Le persone che vivevano nella Germania dell’Est socialista (Ddr in tedesco) sono particolarmente allarmate dai recenti sviluppi, come è stato confermato per la prima volta dal rinomato istituto di ricerca d’opinione Insa in un sondaggio per un libro appena pubblicato di Katja Adler, deputata del partito liberale Fdp, intitolato “Rolle rückwärts Ddr” (letteralmente: “Ritorno alla Ddr”).
L’Insa ha intervistato un campione rappresentativo di adulti nati nell’ex Ddr prima del 1976. Ciò significa che gli intervistati più giovani avevano circa quattordici anni quando il Muro di Berlino fu abbattuto, la Ddr crollò e la Germania dell’Est e quella dell’Ovest furono riunificate.
La stragrande maggioranza degli intervistati era piena di speranza quando il socialismo è finito nel 1990. Come riporta il sondaggio, l’ottantuno per cento era d’accordo con la seguente affermazione: «Dopo la rivoluzione pacifica nella Ddr, speravo che le cose sarebbero migliorate».
Solo il tredici per cento non condivideva queste aspettative all’epoca, e il resto era incerto. Anche coloro che si identificano come appartenenti a una “sinistra moderata” erano ottimisti, con il settantotto per cento che concordava con l’affermazione di cui sopra. La percentuale era significativamente più alta tra coloro che si collocano politicamente “a destra del centro”, con il novantaquattro per cento.
Tuttavia, quasi la metà di questi ex cittadini della Ddr, per la precisione il quarantasei per cento, ritiene che «molti degli sviluppi negativi della Germania di oggi ricordano la Germania dell’Est socialista». Al contrario, il quarantatré per cento non è d’accordo. La percentuale di uomini che sono d’accordo è ancora più alta, il cinquantuno per cento, mentre la percentuale di donne che non associano la situazione attuale con la Ddr è leggermente più alta, pari a quarantasei, rispetto al quarantuno per cento che vede echi del loro ex Paese socialista nella Germania moderna.
Le percezioni variano in modo significativo anche tra chi è a sinistra e chi è a destra dello spettro politico.
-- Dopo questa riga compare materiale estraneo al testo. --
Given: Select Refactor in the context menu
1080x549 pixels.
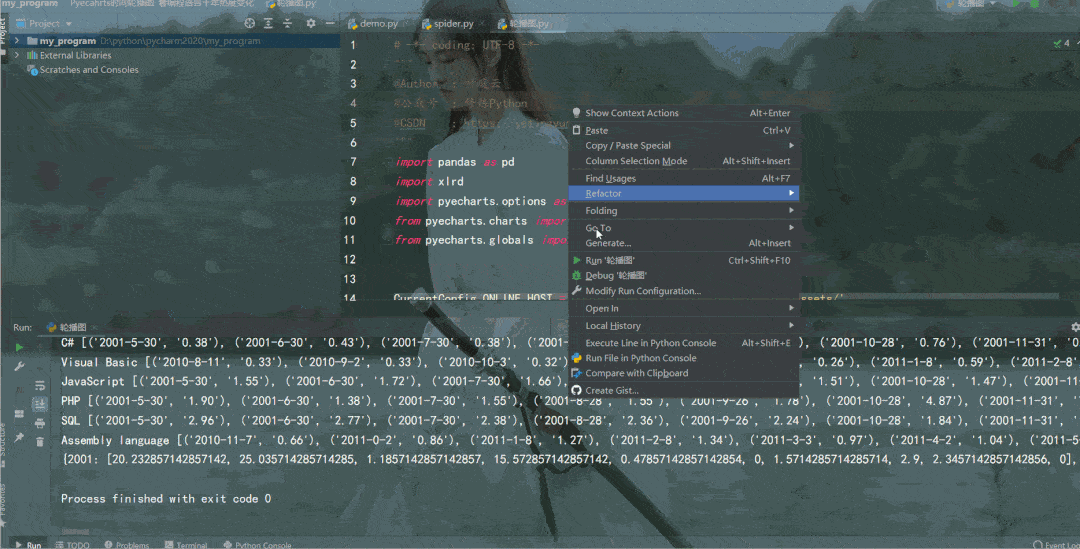Looking at the screenshot, I should click(x=603, y=193).
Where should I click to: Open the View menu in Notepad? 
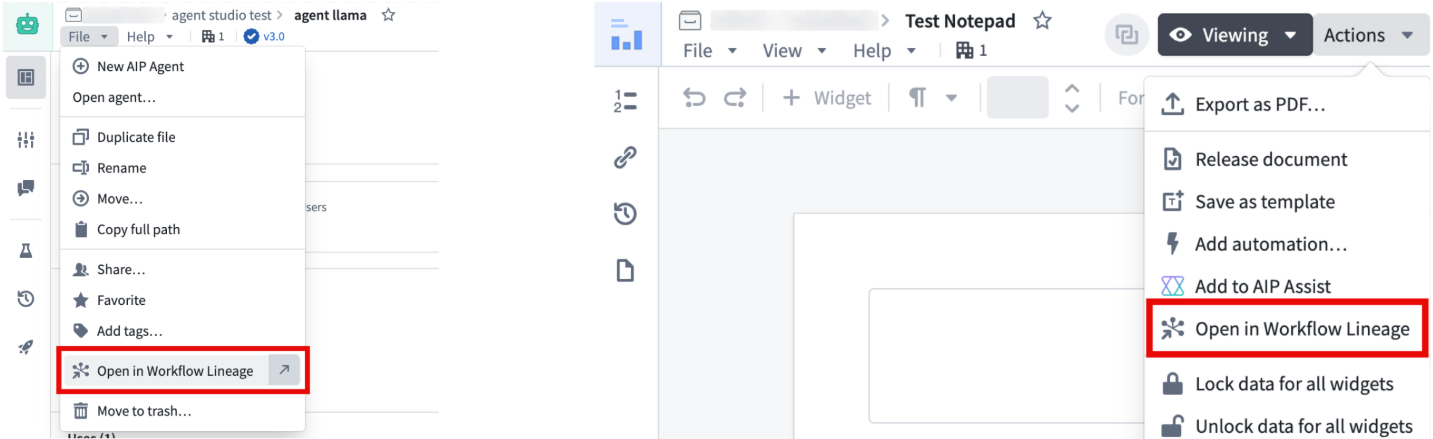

La maggioranza degli intervistati che si identificano con la destra dice di vedere legami con la Ddr, mentre solo un terzo di quelli di sinistra condivide questo sentimento.
Quando si chiede agli intervistati che dichiarano di vedere analogie con la Ddr in quali aree questo è particolarmente vero, il settantuno per cento di loro cita «le eccessive regolamentazioni governative che dettano lo stile di vita dei cittadini»; il sessantotto per cento dice «la paura di esprimere liberamente le proprie opinioni»; il sessanta per cento dichiara «la propaganda a favore del governo federale da parte della televisione e della radio pubbliche»; il cinquantasei per cento afferma «l’eccessivo intervento del governo nell’economia»; mentre il rimanente ventuno per cento ha fatto riferimento ad altri ambiti.
Un ulteriore dato che salta all’occhio è che gli intervistati che ora vivono nella Germania dell’Ovest sono significativamente più preoccupati di esprimere le proprie opinioni (settantasei per cento), mentre quelli che vivono nella Germania dell’Est sono particolarmente preoccupati della propaganda del governo alla radio e alla televisione pubblica (sessantatré per cento) e dell’intervento dello Stato nell’economia (cinquantotto per cento).
«Sono scioccata da questi risultati», afferma Adler. «Tuttavia, confermano le mie impressioni personali: molte delle persone nate nell’ex Ddr la pensano come me. Avevano grandi speranze, ma le loro speranze sono state soddisfatte solo in parte. Hanno visto la Germania regredire gradualmente verso un maggiore intervento del governo nella sfera sociale ed economica. Il governo si sta intromettendo nella vita dei cittadini in aree da cui semplicemente dovrebbe stare alla larga».